Poems

“Fork” By Charles Simic
This strange thing must have crept
Right out of hell.
It resembles a birds foot
Worn around the cannibals neck.
As you hold it in your hand,
As you stab with it into a piece of meat,
It is possible to imagine the rest of the bird:
Its head which like your fist
Is large, bald, beakless, and blind.

The Pitchfork By Seamsus Heaney
Of all implements, the pitchfork was the one
That came near to an imagined perfection:
When he tightened his raised hand and aimed with it,
It felt like a javelin, accurate and light.
So whether he played the warrior or the athlete
Or worked in earnest in the chaff and sweat,
He loved its grain of tapering, dark-flecked ash
Grown satiny from its own natural polish.
Riveted steel, turned timber, burnish, grain,
Smoothness, straightness, roundness, length and sheen.
Sweat-cured, sharpened, balanced, tested, fitted.
The springiness, the clip and dart of it.
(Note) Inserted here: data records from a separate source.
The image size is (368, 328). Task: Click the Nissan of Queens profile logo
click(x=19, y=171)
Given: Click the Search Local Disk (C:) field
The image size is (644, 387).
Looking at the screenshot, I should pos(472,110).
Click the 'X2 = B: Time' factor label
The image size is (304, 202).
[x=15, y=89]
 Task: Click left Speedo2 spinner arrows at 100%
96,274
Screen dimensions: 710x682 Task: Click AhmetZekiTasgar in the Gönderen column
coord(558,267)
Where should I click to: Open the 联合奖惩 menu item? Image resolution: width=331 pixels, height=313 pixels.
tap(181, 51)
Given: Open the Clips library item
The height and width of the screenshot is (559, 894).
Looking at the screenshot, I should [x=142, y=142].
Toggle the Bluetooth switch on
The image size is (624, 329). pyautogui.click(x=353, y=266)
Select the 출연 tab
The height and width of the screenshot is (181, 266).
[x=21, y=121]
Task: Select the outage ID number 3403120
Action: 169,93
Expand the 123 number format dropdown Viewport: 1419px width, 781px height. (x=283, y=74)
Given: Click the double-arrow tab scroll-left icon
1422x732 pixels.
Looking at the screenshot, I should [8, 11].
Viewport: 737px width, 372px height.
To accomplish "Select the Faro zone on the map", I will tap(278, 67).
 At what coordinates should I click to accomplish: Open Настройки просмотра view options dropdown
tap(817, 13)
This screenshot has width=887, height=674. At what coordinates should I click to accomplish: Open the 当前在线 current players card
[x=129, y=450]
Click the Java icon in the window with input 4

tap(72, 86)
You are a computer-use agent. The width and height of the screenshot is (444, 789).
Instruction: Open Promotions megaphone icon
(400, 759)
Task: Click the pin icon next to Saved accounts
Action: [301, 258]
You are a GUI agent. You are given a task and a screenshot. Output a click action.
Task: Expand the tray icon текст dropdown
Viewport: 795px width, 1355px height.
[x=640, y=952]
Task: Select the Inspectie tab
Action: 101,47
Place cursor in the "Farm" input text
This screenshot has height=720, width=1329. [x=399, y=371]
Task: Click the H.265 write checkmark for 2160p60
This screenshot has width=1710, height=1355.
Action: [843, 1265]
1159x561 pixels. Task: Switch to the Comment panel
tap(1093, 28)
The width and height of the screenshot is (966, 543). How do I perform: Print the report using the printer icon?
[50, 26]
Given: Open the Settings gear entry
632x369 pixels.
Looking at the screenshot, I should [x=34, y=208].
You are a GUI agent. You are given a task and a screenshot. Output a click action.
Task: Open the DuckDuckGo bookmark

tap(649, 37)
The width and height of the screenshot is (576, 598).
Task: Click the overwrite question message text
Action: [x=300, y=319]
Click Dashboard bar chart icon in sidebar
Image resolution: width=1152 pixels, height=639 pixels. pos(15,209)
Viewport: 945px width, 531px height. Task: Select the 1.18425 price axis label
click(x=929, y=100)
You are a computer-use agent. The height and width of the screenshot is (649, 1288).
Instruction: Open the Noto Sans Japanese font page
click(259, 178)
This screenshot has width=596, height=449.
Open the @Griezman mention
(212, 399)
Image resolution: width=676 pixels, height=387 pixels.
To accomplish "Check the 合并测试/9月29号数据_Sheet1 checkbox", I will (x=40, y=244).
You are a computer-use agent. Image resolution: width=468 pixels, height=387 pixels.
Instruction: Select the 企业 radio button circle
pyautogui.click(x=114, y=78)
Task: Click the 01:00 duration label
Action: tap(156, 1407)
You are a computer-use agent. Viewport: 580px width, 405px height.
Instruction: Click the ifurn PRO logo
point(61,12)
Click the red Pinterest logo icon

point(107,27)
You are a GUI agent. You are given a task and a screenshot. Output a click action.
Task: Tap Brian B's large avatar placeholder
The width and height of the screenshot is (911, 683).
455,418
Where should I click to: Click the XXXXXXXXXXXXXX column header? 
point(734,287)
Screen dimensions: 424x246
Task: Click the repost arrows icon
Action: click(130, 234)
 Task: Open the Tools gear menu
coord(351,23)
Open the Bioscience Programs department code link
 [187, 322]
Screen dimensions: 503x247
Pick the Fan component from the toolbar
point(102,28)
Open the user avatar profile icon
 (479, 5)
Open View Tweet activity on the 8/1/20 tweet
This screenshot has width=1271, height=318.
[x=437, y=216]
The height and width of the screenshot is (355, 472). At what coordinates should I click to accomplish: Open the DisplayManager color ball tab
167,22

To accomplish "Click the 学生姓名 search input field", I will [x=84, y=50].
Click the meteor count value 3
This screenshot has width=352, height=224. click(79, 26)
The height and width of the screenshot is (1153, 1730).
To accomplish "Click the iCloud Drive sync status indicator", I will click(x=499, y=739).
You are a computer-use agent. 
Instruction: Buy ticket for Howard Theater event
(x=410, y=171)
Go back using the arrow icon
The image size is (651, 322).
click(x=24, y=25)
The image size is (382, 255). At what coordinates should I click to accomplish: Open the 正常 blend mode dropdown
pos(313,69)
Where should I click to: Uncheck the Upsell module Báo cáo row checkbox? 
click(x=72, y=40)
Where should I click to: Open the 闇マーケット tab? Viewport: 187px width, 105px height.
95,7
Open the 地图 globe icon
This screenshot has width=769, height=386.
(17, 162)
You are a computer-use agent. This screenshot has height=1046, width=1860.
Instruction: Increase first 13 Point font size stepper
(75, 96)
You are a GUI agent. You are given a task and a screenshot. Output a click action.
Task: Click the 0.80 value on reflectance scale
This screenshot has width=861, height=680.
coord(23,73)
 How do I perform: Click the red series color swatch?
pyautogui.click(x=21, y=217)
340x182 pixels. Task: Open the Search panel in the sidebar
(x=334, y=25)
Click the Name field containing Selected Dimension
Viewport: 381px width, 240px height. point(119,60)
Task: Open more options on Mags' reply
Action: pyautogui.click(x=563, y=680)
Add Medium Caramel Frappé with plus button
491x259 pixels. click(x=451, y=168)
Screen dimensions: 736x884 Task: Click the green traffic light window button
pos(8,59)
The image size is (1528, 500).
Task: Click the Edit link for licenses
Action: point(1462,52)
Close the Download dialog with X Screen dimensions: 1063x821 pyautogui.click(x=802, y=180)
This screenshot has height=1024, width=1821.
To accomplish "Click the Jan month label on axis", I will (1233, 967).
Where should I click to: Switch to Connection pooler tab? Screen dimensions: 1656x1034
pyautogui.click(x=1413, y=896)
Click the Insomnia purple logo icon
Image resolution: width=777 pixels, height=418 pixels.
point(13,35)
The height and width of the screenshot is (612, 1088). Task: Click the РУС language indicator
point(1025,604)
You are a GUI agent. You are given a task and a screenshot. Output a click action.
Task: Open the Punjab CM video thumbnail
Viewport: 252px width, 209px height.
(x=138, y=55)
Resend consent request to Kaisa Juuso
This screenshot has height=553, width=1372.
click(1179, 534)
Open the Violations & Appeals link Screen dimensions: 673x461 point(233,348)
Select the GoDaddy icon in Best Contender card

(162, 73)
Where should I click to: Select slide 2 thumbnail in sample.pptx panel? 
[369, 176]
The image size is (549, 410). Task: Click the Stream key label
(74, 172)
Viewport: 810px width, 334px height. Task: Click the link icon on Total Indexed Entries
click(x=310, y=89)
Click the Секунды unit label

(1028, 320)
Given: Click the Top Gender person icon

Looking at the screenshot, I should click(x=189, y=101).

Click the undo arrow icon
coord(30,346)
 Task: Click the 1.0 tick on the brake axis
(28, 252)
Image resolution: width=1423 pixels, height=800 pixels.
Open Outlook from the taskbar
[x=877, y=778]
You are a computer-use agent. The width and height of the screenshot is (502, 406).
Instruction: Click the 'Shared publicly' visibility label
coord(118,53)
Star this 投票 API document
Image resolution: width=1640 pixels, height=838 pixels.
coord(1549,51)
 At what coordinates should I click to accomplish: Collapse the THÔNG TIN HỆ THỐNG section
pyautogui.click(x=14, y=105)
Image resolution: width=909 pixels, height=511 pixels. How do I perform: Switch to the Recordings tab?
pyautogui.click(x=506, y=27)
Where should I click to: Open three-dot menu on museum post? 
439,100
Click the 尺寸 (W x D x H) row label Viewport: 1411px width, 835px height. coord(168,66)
And then when he thought of probes that reached the farthest,
He would see the shaft of a pitchfork sailing past
Evenly, imperturbably through space,
Its prongs starlit and absolutely soundless
But has learned at last to follow that simple lead
Past its own aim, out to an other side
Where perfection or nearness to it is imagined
Not in the aiming but the opening hand.
Info: Write an essay that discusses how the images in these two poems give these objects qualities that are not inherent in either pitchforks or forks.
You should divide the essay into two parts: part one will discuss one poem and part two the second one. The order in which you discuss the poems in the essay is your choice.